Description of the task = Given the records below, the lines starting at the line with "Click the 'Insert" and ending at the line with "Task: Click the playlist scrollbar down arrow" should be output exactly, both end lines kept and pictures left out.

──────── Recorded data

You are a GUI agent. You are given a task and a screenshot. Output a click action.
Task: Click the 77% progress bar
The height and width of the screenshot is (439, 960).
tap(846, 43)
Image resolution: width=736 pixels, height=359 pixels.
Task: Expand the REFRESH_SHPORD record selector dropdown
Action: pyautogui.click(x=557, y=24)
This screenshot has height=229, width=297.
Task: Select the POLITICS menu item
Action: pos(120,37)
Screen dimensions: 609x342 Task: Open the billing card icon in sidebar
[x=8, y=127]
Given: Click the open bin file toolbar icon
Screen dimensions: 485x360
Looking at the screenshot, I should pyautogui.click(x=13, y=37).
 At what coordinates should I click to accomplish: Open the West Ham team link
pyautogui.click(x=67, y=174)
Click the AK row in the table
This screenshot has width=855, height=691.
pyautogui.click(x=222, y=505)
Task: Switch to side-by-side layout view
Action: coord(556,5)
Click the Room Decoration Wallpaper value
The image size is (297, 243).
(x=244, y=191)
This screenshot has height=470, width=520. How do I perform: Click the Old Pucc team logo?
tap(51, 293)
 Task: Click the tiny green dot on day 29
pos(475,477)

────────────────
──────── Recorded data

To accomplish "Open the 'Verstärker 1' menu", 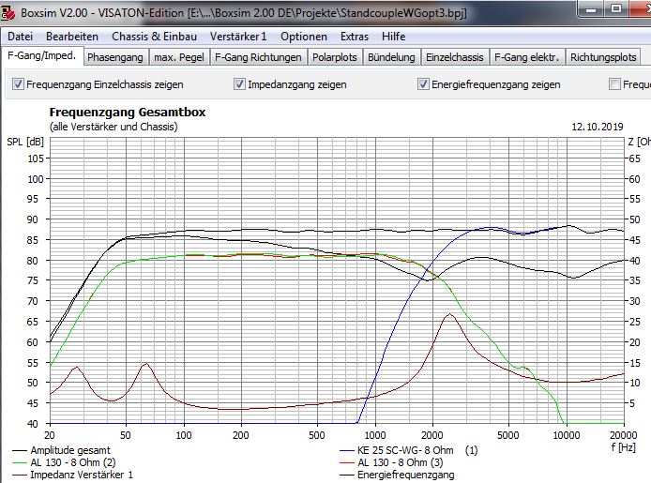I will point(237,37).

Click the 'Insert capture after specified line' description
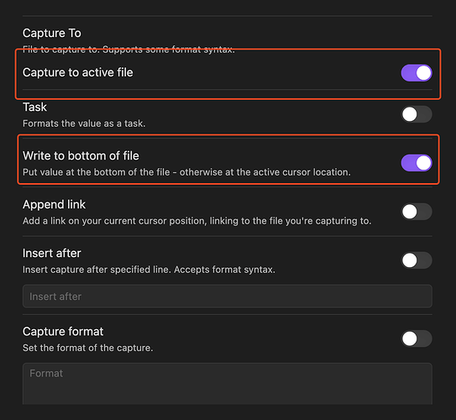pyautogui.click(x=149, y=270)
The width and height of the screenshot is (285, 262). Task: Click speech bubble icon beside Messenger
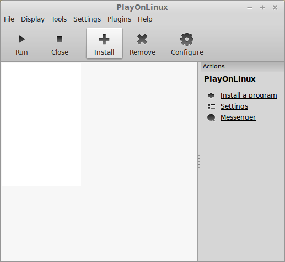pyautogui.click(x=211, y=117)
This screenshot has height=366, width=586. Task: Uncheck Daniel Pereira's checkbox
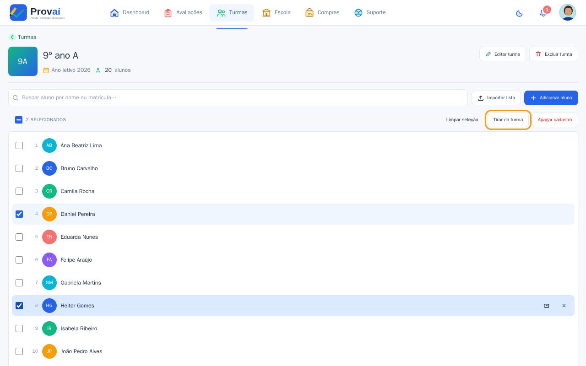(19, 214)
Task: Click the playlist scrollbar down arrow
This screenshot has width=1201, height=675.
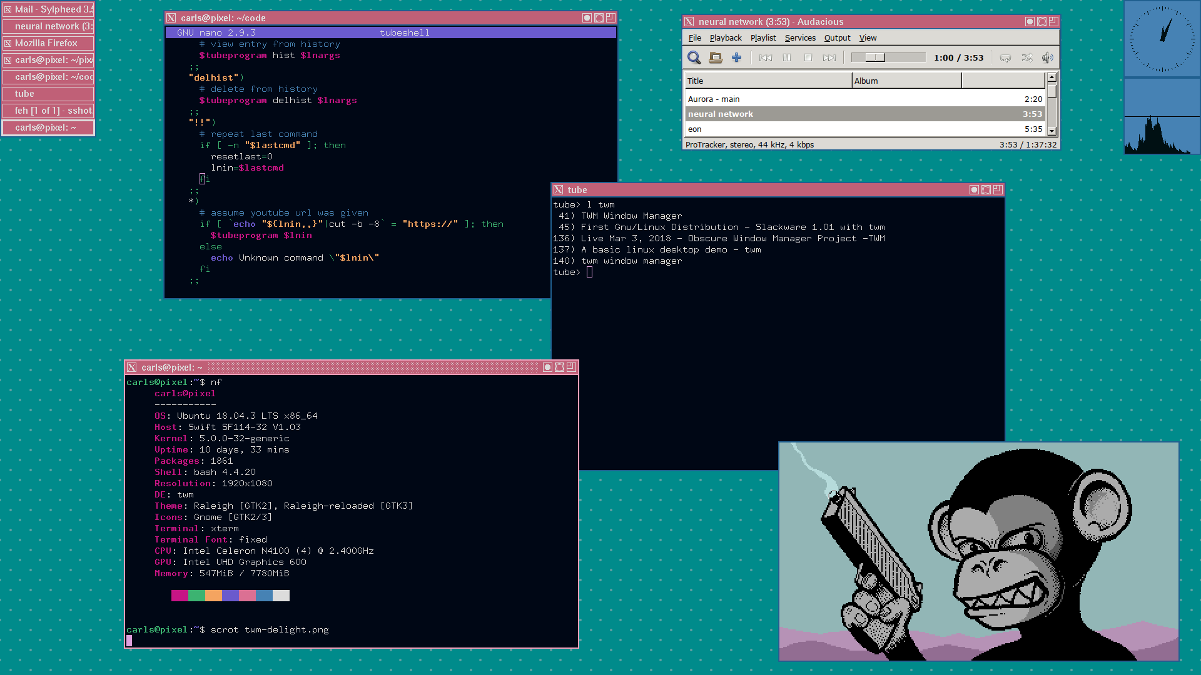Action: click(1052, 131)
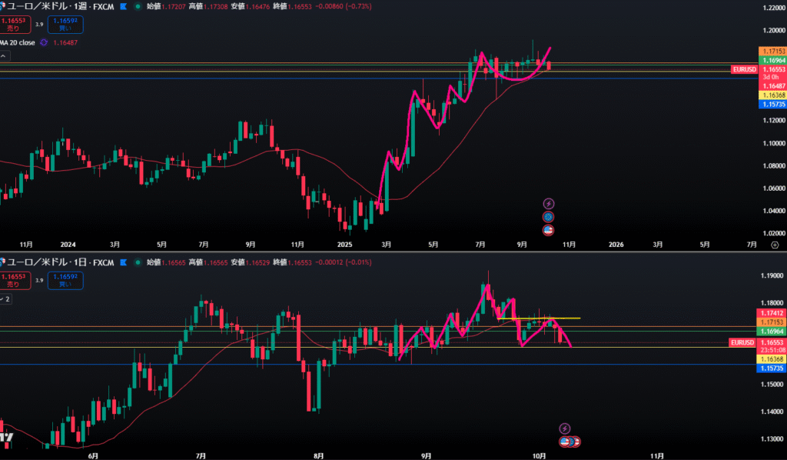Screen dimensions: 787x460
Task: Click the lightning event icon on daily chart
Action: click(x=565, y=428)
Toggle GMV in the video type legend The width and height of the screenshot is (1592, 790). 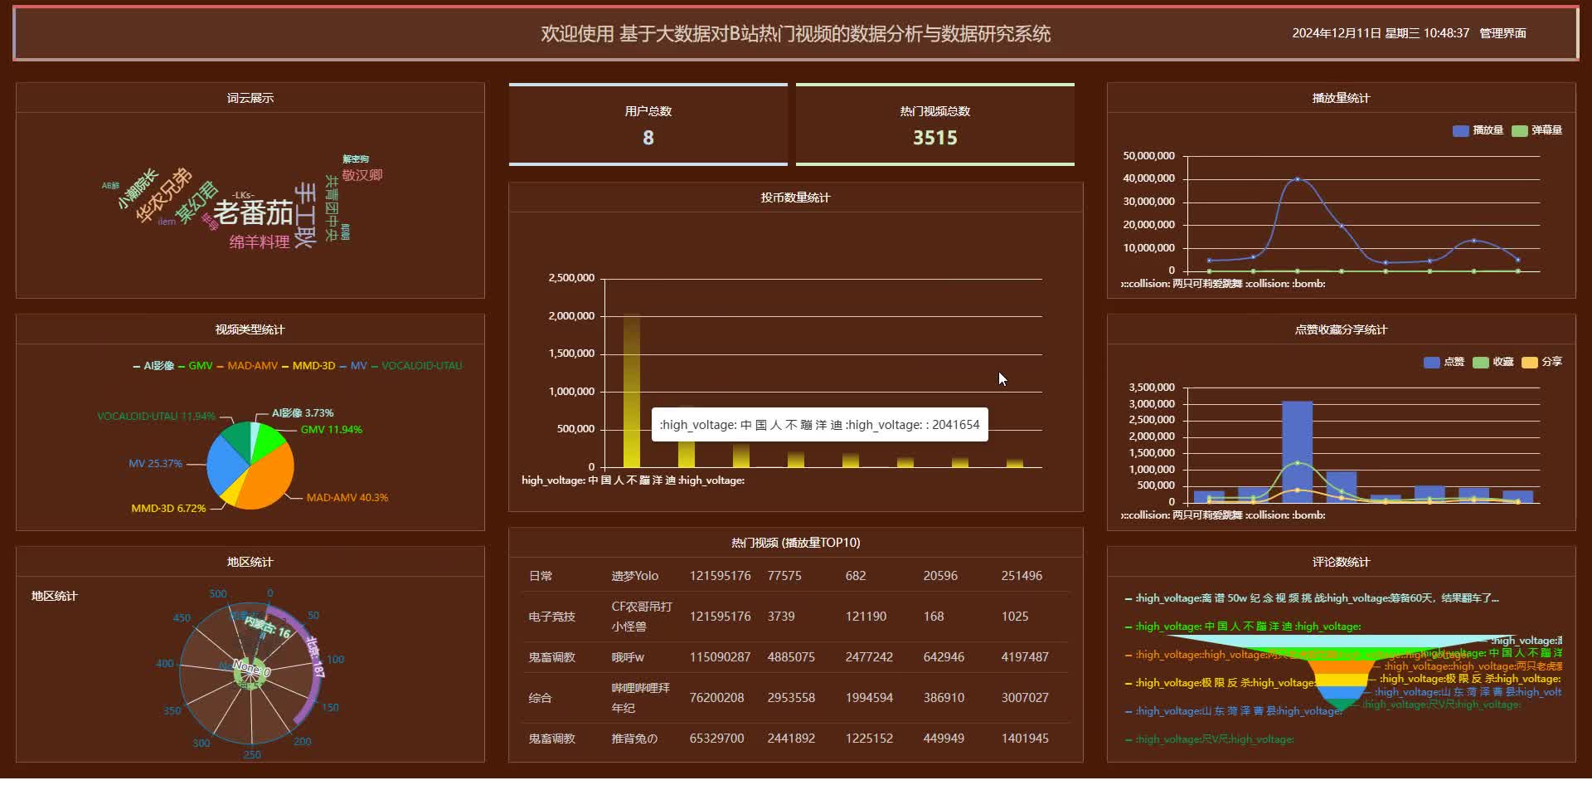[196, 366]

────────────────
──────── Recorded data

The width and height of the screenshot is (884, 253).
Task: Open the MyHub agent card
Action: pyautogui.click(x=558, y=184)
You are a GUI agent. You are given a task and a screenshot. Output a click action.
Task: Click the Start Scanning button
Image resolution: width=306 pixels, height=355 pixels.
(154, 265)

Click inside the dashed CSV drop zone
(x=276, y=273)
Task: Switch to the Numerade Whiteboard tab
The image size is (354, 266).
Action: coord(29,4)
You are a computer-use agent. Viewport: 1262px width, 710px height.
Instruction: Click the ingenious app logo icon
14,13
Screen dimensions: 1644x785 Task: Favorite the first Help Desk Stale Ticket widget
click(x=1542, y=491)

────────────────

Solved exercise =
Click the 'Insert capture after specified line' description
pyautogui.click(x=149, y=270)
The width and height of the screenshot is (285, 262). Task: Click speech bubble icon beside Messenger
pyautogui.click(x=211, y=117)
This screenshot has height=366, width=586. Task: Uncheck Daniel Pereira's checkbox
(19, 214)
Task: Click the playlist scrollbar down arrow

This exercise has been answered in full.